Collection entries

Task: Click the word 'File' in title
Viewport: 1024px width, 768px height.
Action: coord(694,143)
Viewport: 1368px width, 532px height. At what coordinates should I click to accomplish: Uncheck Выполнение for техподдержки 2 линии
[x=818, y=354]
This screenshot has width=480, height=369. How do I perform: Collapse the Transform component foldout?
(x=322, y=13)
==
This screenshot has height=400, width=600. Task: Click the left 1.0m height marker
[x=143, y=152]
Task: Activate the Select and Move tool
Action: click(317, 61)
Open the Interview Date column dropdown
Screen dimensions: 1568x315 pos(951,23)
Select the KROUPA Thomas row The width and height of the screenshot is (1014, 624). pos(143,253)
==
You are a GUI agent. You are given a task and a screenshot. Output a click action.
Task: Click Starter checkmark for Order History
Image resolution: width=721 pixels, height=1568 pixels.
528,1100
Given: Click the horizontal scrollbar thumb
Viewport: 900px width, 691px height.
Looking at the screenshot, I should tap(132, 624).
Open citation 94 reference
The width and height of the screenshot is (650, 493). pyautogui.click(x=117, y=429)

Work to be completed » For this task, write out exactly the lines of the entries above, starting at the line with "Open the Interview Date column dropdown" and ending at the line with "Select the KROUPA", both included, and no others.

Output below »
Open the Interview Date column dropdown
Screen dimensions: 1568x315 pos(951,23)
Select the KROUPA Thomas row The width and height of the screenshot is (1014, 624). pos(143,253)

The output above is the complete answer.